La différence entre un chantre et un artiste chrétien ? [Emmanuel]

Les deux notions se recoupent sans se confondre.

Un chantre, dans l’Ancien Testament, était responsable de la conduite du chant et de la musique lors du culte rendu au Seigneur. Le plus célèbre est Asaph, cité en 1 Chroniques 15,17, car son nom est associé à plusieurs psaumes. Le chant et la musique, comme expression de louange et d’adoration, tiennent également une grande place dans le culte chrétien ! Beaucoup d’assemblées délèguent la conduite de la louange et des cantiques à des personnes sachant bien chanter, diriger un choeur, ou jouer d’un instrument de musique.

Un artiste chrétien est tout simplement un chrétien qui exerce le métier ou l’activité d’artiste ! Mais pas nécessairement lors du culte.
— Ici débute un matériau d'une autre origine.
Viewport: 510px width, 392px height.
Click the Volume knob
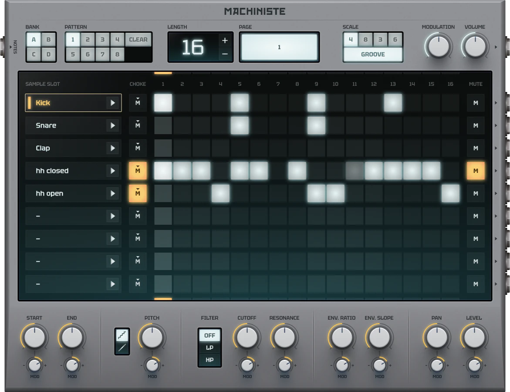pyautogui.click(x=475, y=46)
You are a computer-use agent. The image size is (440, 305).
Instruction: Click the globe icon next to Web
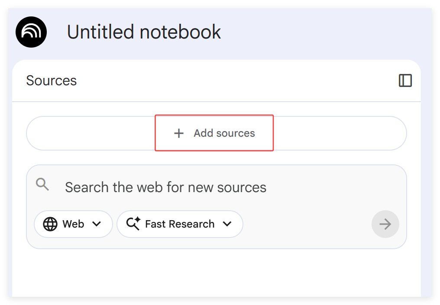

Si c’est un musicien ou un chanteur, il peut témoigner de sa foi par son talent. En concert bien sûr, ou par ses compositions (Jean-Sébastien Bach est un bel exemple).  Le risque qu’il court toujours est le vedettariat, qui risque d’attirer plus l’attention sur lui-même que sur le Seigneur. C’est pourquoi J.S. Bach, toujours lui, terminait toutes ses partitions en écrivait SDG, les initiales d’ « A Dieu Seul la Gloire » en latin.